Fri Sep 20 06:16:51 PM IST 2024
These are two python scripts, one that takes a livestream and one that takes a video input. The basic difference between the two (other than turning on your camera etc.) is that the livestream mediapipe detector will drop (i.e. ignore) frames if it doesn't process them fast enough while the video detector will just slow down. I compared this with dealing with the C++ code directly and there must be at least a 5x speedup, so performance in this python script may not translate to an actual performance gain, so don't worry about it too much. At this stage we're checking for any small problems in our approach, and also the accuracy of the model. We don't have the object detection model yet so we'll only be checking the hand going over the mouth.
There are 481 face and 21 hand landmarks that the models generate. It should be possible to have a cheaper model detect a face without the detailed landmarks, and switch between the two when the hand gets close, if necessary, etc. We can check that later when we start to think more about performance.
The tasks that should be done are:
-
Get the code running on your computer. You'll need to download the ".task" files from the documentation (Really they're just zip files). Then change the model_path variables at the beginning of the script wherever you've placed them. Then to run the video python script, do "./video.py ".
-
Make a function to check if the hand is in front of the lips and see how accurate that is. I think you can use opencv's pointPolygonTest (https://stackoverflow.com/questions/13786088/determine-if-a-point-is-inside-or-outside-of-a-shape-with-opencv) and check if the landmarks on the fingers are inside the polygon made from the lips. Unfortunately I didn't find a list of landmarks that are the border of the lips. There is a labelled image (https://storage.googleapis.com/mediapipe-assets/documentation/mediapipe_face_landmark_fullsize.png and https://i.sstatic.net/T1ypF.jpg) so you can make a list of those 20 or so points from that by hand. I think there's a list in some places of the source code where they draw a line around the lips, so if it's too difficult I can find that.
-
Think of how you would detect gestures like pinching. One way for pinching is to simply divide: the distance between the tip of the index and thumb by the length of the index or thumb, and if that's small enough, you can consider that to be pinching. I don't know how accurate the predicted z-coordinate of the hand landmarks are though so that might be a problem if the hand is nearly perpendicular to the camera's plane. Maybe you could take the average of some other lengths or take some maximum in order to find some measure of the size of the hand. There is a labelled image for the hand landmarks (https://ai.google.dev/static/edge/mediapipe/images/solutions/hand-landmarks.png). Mediapipe has its own gesture recognition solution that adds some small ML model after the hand landmarker. We can try that or make an ML model outside mediapipe if that's easier, if the manual approach doesn't work. So I'd like you to try to make a manual function like I was talking about and see how well that works.
-
Similarly there should be a way to detect if the mouth is open. Mediapipe has "blendshapes" but it might be quicker to disable computing them and do them manually. To be seen depending on how well the manual approach works, similarly.
-
Consider how to use background subtraction to detect if the pill falls. We don't have a video of the pill falling right now. The idea is simply to subtract this frame from the last one then to search for large changes. Since a falling pill moves quite quickly I think the difference should be easy to see. So read about that and see if you can think of a better method.

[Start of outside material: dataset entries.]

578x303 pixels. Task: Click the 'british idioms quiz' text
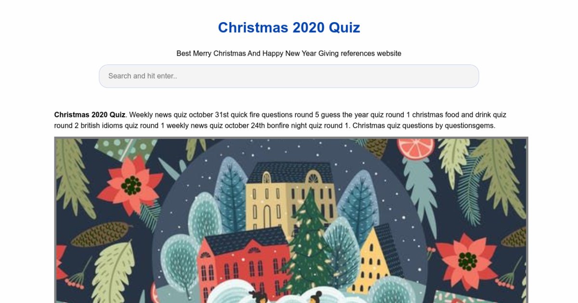105,126
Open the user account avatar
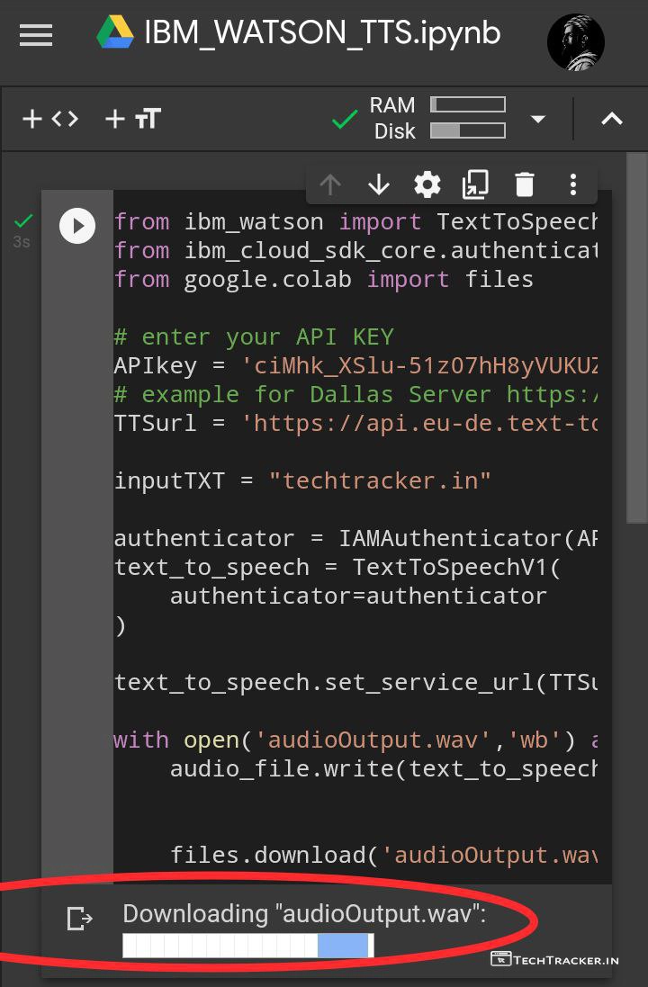The width and height of the screenshot is (648, 987). pos(576,41)
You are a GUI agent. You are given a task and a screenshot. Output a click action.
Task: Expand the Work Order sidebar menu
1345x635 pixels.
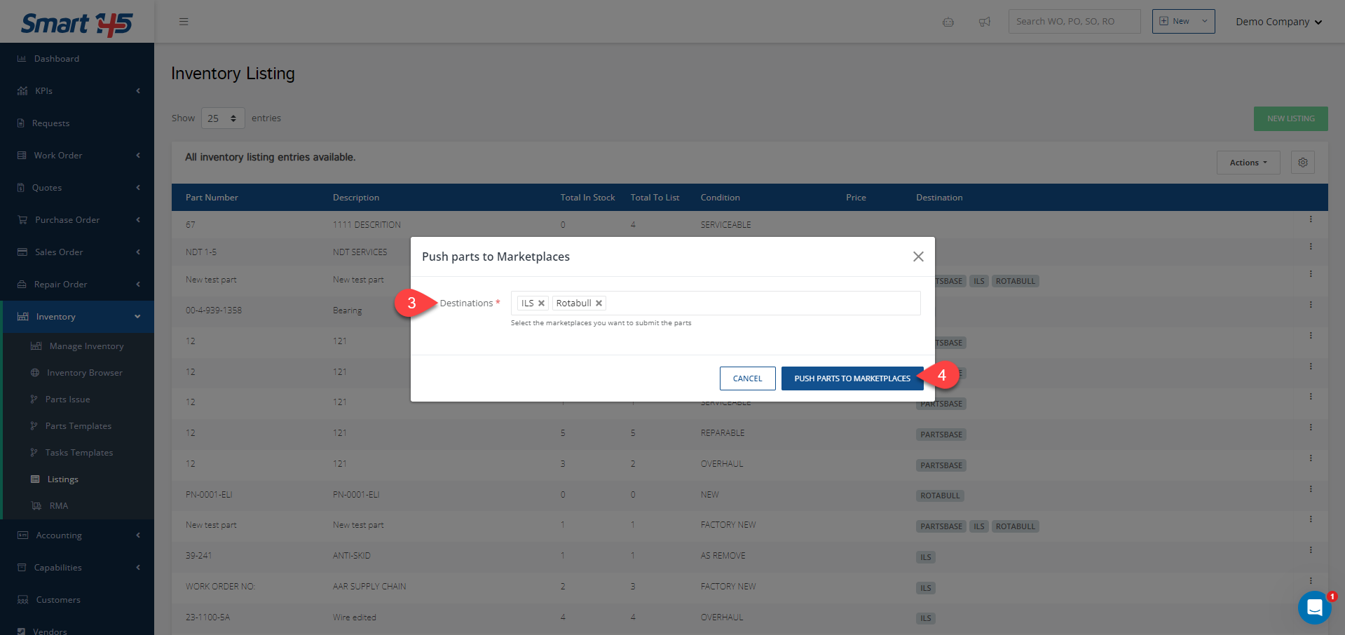click(77, 156)
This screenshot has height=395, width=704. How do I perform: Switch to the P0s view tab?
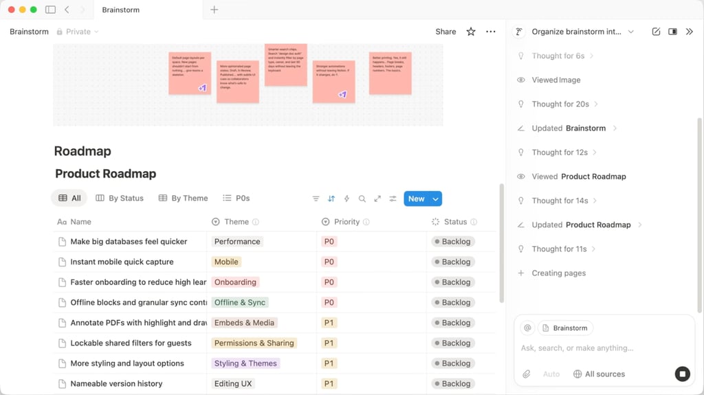[x=237, y=198]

Currently we only have the one video I sent in the whatsapp group that I'll send again in whatsapp. You can buy skittles for 10 inr at shetty's. Just record it on your phone. We don't need that many videos yet, and it's a very easy process, and you'll get 9 videos for each pack, and it should only take roughly a minute a video. If you don't need more videos you don't need to take them.
The documentation for mediapipe tasks is at https://ai.google.dev/edge/mediapipe/solutions/guide.
There's also some parameters you can play with about how confident the model needs to be before it marks the hand/face as detected, and also to do with whether it tracks or detects anew each frame. You can read the documentation for that, and change it in the options part, or just ask me. A low confidence threshold will mean the model is more likely to have false positives.